The gift shop only recently was able to hire a paid associate again; prior to that it was run by a dedicated Meynig along with some other volunteers.

Meynig considers her job in the gift shop a way to give patients hope and put a smile on people’s faces.

She goes out of her way to help people, and assisting them pick balloons for gifts is one of her favorite duties.

Meynig volunteers at the gift shop several days a week, sometimes working split shifts when it is needed.

The gift shop offers more than the average gift shop. It also has a snack bar inside.

Cunningham said the Beeville hospital is the only Spohn hospital that boasts a snack bar.

Meynig is famous for her milkshakes and said the snack bar, which also serves sandwiches and other snacks, is just as much for the hospital staff as for the patients and their families.

The hospital cafeteria is only open for lunch so any other time of the day that people are hungry they have to come to the gift shop snack bar.

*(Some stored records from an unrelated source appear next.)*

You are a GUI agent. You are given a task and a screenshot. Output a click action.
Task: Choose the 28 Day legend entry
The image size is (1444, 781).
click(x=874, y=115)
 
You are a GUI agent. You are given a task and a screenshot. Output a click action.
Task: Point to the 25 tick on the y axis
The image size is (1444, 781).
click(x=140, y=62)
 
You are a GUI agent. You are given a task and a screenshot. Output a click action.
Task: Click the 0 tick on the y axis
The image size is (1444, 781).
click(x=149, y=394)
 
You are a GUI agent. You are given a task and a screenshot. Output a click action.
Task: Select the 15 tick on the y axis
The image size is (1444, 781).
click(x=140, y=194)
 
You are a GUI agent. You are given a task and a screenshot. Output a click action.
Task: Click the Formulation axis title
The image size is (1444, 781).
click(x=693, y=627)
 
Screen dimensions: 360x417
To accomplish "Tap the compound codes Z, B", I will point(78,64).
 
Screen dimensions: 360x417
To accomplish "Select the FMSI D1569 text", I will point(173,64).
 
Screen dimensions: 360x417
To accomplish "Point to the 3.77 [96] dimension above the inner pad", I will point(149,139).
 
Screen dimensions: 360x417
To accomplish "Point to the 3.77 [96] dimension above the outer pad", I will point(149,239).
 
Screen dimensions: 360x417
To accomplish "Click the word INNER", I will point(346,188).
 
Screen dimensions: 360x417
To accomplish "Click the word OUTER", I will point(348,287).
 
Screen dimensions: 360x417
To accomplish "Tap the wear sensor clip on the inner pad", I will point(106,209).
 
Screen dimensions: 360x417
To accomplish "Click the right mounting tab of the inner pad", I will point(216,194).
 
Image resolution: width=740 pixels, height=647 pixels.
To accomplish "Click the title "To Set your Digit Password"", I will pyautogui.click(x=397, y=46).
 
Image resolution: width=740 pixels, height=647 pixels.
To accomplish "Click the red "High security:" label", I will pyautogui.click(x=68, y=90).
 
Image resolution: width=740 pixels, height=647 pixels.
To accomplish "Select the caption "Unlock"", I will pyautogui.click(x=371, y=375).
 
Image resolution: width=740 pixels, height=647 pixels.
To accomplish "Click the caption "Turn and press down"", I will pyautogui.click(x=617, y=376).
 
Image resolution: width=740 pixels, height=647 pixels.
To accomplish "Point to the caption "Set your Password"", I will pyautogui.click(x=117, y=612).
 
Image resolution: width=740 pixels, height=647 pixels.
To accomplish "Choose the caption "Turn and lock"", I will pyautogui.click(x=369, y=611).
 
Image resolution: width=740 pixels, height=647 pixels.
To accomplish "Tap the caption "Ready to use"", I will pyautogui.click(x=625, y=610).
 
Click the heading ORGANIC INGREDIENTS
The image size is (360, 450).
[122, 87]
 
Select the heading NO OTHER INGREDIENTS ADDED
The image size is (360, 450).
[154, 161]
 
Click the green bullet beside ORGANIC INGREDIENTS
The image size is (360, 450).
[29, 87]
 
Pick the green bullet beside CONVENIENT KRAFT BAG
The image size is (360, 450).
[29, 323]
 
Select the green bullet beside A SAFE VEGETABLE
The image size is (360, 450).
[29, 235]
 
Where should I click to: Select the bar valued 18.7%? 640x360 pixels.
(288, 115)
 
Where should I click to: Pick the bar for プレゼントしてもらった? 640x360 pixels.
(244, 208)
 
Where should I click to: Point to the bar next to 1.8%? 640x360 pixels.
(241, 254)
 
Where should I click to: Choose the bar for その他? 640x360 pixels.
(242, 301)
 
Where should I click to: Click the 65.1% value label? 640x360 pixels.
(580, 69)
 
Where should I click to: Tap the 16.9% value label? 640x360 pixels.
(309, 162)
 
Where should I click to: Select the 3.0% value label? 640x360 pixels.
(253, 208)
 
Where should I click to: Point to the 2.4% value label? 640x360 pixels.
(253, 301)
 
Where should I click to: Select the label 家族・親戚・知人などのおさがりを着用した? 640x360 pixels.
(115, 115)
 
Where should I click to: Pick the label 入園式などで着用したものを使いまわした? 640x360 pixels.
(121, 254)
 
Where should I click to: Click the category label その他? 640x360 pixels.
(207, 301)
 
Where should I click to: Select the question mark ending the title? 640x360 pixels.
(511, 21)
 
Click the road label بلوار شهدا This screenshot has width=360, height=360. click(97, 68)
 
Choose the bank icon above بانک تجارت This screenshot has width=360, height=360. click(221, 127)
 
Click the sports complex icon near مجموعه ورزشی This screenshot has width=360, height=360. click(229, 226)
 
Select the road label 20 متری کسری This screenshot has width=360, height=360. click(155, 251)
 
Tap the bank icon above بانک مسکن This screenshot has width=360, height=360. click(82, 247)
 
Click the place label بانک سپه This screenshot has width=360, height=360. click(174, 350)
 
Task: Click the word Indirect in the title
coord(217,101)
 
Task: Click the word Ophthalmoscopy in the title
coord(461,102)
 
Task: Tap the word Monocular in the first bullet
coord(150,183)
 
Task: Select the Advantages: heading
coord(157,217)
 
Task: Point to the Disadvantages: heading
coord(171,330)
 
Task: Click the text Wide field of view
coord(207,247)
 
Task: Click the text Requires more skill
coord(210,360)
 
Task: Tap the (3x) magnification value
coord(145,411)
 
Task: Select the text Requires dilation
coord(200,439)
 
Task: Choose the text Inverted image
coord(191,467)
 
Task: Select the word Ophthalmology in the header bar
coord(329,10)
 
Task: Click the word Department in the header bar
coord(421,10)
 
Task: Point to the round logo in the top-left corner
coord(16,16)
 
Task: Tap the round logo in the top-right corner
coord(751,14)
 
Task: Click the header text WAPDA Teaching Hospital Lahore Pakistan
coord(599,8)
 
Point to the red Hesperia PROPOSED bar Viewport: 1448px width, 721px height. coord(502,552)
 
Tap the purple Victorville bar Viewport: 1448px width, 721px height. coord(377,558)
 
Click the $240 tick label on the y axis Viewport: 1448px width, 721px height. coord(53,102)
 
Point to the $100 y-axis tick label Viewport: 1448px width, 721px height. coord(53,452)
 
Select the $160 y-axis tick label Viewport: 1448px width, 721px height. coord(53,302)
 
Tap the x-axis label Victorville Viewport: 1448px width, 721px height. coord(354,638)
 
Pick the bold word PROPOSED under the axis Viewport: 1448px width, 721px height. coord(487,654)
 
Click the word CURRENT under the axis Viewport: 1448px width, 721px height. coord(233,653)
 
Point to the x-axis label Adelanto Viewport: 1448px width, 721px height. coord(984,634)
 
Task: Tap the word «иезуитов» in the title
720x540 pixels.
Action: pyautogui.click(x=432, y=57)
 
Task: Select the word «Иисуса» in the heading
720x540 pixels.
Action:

Cunningham said the snack bar operates as an independent entity of the hospital and gives back a portion of its profits to the hospital.

The gift shop this year is donating money to the labor and delivery department, and the money will be used to give it a face-lift including new curtains, blankets, couches and wall art.

Additionally, a portion of the gift shop proceeds goes to fund scholarships for the associates.

According to a press release from the hospital, “(The) volunteers have given more than $50,000 back to Christus Spohn Hospital Beeville, some through earnings from the gift shop, others purely through donations from the heart.”

The volunteers truly help to make the hospital what it is for this community.

“The key is compassion,” Cunningham said.

Each time a person comes and volunteers that person has a passion for helping others.

Cunningham said the hospital is always in need of additional volunteers and a six-month commitment with four hours a week is requested.